「元祖ブラボーですからね」FC東京の森重真人が4/7鹿島戦で恩師と再会。封じ込めたいのは「プレーしやすい環境を自ら選択できる」アタッカー

“新”国立競技場になってから、FC東京はこの聖地で5戦無敗(4勝1分)。具体的には、2021年1月4日のルヴァンカップ決勝で柏レイソルを2-1と下すと、続く22年にはリーグ戦でガンバ大阪(22年4月29日)と京都サンガF.C.(同年9月18日)にいずれも2-0で勝利。
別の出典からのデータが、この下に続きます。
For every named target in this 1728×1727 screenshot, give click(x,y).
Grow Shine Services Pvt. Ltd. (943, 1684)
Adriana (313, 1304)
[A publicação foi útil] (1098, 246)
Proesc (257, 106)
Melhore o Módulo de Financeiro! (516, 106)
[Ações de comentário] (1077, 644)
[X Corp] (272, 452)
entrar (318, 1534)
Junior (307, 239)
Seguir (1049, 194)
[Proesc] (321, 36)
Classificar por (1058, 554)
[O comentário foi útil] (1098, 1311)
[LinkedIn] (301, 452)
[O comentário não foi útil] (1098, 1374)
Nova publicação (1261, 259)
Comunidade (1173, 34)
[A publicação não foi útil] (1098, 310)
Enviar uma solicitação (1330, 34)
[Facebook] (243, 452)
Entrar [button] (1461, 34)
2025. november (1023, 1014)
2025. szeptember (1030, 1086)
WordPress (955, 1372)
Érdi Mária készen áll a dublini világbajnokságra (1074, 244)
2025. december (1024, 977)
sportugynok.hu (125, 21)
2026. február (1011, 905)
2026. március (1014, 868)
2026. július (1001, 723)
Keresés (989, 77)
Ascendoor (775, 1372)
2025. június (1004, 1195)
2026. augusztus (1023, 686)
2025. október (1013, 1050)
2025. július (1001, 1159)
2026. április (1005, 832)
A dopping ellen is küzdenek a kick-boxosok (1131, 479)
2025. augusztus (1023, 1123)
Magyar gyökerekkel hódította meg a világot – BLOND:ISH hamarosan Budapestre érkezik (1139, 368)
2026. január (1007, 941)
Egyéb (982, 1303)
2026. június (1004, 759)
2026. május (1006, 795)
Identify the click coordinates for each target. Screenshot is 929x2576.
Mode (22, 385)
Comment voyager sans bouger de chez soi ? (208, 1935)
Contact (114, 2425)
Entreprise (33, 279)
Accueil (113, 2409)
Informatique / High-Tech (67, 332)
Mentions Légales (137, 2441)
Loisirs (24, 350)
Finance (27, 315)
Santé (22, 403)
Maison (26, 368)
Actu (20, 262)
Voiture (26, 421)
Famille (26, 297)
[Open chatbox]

そして昨季はリーグ戦で川崎フロンターレ(5月12日)に2−1と競り勝ち、ヴィッセル神戸(8月26日)には激闘の末に2-2と引き分けた。

まさに縁起の良いスタジアムで、今季のFC東京がまずホーム連戦として開催するのが4月3日の浦和レッズ戦と4月7日の鹿島アントラーズ戦。チームの最古参でディフェンスリーダーの森重真人は「(ここでの試合は)大歓迎ですし、国立の力を上位に食い込みたい」と勝利へのこだわりを示している。

この連戦で見どころのひとつは、森重と恩師ランコ・ポポヴィッチ(現・鹿島監督)の再会。かつてFC東京を指揮したポポヴィッチ監督について、森重は懐かしそうな表情で当時の話をしてくれた。

「ポポヴィッチ監督と一緒にやっていた期間(12~13年)は楽しかった記憶があります。残念ながらチームの成績は伴わなかったですが、やっている(攻撃的な)サッカーや監督が伝えてくれたことはタメになりましたし、今回対戦できるのは凄い楽しみ。もちろん負けたくないです」

鹿島の練習場でも相変わらず「ブラボー」というポポヴィッチ監督の声が響いているそうだと森重に伝えると、「元祖ブラボーですからね(笑)」と笑顔で返してくれた。

ポポヴィッチ監督率いる鹿島について「監督が代わっても、伝統的な勝負強さや戦う姿勢は失われていない」と話す森重が、その試合で最も気をつけたい選手としてピックアップしたのは、“鹿島の魂”とも言える「鈴木優磨」だった。

「良い選手で熱いものを持っています。責任感もあるし、鹿島の中心であり象徴でもあります。フォワードのエリアにずっといるというよりはプレーしやすい環境を自ら選択できる。そこで上手くボールと関わりつつ、ゴール前にいなきゃいけない時はそこにいるので、勝負強いなと」

その鈴木を封じ込めることが、森重にとってはポポヴィッチ監督へのひとつの恩返しなのかもしれない。